Filipa Silva e Telma Carneiro decidiram ajudar o pequeno Raúl, pagando na totalidade o equipamento Standing Frame.

“Miúdas, eu sei que sou giro mas tenham calma deixem-me crescer!” A frase figurava na t-shirt que Raúl Santos, de quatro anos, usava quando se encontrou com Filipa Silva e Telma Carneiro que lhe ofereceram o equipamento Standing Frame, que serve para ajudar a fazer extensão das pernas e a apoiá-lo para se colocar de pé.

A completar cinco anos em finais de julho, Raúl recebeu assim o seu presente de aniversário antecipado. Recorde-se que o menino, residente em Santiago de Bougado, nasceu com hidrocefalia e a espinha bífida. A espinha bífida é uma malformação da coluna vertebral resultante de um defeito na formação das vértebras que causa danos no sistema nervoso central, assim como a perda de sensibilidade e mobilidade nos membros inferiores.

Com um custo de 1200 euros, a mãe, Cristina Oliveira, encontrou uma pessoa que tinha um destes equipamentos usados e que o tinha à venda por 600 euros. Como a família não tinha disponibilidade para a compra imediata do equipamento, lançou uma campanha apelando a comunidade a fazer um donativo através de uma transferência bancária para a conta do BPI, criada com esse propósito.

Apesar de os donativos que recebeu, Cristina Oliveira ainda não tinha o dinheiro necessário para a compra do equipamento. É aí que entram as cunhadas Filipa Silva e Telma Carneiro que, quando viram “o anúncio” entraram em contacto com mãe “para ver o que era preciso e dar isto (equipamento) ao menino”. “Esta senhora já tinha estado no estaleiro da nossa empresa(Sucatas Real) a dizer que precisava de uma cadeira de rodas e eu fiquei com o número de telefone, mas por desmazelo meu nunca mais a contactei. Desta vez não deixei passar”, contaram.

Cada uma com “três filhos”, as cunhadas são “muito sensíveis com estas coisas”, estando disponíveis a ajudar “se souber que é preciso”, pois, se fossem com eles, também “gostavam que lhes ajudassem”.


Já a mãe do Raúl afirmou que “era isto mesmo que precisavam”, contando que as cunhadas além de terem pago “na totalidade” o equipamento referiram que “estavam disponíveis para ajudar se precisasse de mais alguma coisa”. “Para mim isso significa muito vindo de pessoas que só me viram uma vez.
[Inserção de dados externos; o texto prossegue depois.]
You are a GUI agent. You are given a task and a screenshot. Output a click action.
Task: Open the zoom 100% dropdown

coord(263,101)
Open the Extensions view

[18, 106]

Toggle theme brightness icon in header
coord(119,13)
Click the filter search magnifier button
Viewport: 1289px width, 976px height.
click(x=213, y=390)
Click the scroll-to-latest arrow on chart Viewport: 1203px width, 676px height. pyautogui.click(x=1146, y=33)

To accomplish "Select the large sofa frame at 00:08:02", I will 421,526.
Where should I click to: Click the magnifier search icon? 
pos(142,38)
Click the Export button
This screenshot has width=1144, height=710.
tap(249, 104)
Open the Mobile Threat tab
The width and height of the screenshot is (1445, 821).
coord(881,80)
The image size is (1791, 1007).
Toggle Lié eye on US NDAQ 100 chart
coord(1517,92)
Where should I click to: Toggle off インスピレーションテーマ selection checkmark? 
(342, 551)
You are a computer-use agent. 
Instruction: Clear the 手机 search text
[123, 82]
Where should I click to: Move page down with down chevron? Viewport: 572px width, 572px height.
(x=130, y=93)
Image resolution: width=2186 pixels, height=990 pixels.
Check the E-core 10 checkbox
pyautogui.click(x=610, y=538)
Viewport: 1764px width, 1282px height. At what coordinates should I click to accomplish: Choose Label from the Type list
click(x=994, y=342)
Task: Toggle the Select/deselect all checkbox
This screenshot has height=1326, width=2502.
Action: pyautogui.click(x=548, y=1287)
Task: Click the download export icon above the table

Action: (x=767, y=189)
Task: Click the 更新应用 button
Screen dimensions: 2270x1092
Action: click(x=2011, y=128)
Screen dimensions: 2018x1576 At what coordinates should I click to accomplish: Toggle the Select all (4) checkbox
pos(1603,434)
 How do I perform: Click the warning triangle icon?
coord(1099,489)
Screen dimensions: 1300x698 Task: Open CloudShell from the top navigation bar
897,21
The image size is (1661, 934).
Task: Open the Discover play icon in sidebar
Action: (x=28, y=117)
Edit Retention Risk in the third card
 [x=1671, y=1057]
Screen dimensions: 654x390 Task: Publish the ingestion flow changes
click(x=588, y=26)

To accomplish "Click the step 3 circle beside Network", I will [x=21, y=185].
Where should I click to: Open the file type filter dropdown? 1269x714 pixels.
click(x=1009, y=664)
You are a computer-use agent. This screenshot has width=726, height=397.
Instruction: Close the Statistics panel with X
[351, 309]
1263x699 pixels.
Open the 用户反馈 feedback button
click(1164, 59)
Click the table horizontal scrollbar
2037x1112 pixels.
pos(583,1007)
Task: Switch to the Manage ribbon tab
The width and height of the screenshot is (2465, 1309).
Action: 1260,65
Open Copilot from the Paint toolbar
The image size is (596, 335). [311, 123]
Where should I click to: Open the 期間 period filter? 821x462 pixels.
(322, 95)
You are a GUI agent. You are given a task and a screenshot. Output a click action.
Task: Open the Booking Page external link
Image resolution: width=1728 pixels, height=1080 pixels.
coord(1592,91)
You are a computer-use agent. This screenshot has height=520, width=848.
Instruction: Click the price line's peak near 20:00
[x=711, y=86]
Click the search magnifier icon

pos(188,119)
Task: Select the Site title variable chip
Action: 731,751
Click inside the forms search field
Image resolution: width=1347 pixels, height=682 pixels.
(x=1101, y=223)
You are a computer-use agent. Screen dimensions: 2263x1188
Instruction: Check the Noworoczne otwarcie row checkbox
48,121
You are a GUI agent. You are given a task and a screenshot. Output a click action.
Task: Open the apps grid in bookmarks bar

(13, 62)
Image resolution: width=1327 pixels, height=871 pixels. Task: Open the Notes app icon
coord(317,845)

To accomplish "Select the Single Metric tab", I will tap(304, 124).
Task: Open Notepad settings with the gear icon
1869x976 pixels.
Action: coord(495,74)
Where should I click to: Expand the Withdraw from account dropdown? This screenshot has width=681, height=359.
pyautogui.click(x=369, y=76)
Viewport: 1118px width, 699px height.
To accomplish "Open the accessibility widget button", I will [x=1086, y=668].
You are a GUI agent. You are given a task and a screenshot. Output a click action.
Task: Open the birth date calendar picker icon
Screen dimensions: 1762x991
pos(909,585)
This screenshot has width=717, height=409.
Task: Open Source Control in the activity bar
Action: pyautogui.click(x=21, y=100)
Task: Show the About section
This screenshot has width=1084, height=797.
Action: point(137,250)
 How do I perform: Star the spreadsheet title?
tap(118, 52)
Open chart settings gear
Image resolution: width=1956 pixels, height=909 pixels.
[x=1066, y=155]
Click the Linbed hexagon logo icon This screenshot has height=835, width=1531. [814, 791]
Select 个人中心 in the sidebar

Às vezes, grandes amigos esqueceram-se um bocadinho do Raúl”, complementou.

Relativamente às verbas que foram depositadas na conta do BPI, Cristina Oliveira salientou que estão “numa conta poupança”, em que “todos os depósitos que foram feitos até agora e os que ainda continuarem a cair são passados diretamente para um mealheiro para o Raúl”. “Estamos à espera que o Raúl seja operado, talvez daqui a um mês e pouco, e se for necessário adquirir mais algum equipamento, que às vezes são precisas umas talas ou coisas do género, o dinheiro será utilizado nessas coisas, assim como nas fraldas que ainda gasta”, reforçou, frisando que o dinheiro será para “uso do Raúl e não para os pais, como algumas pessoas pensavam”.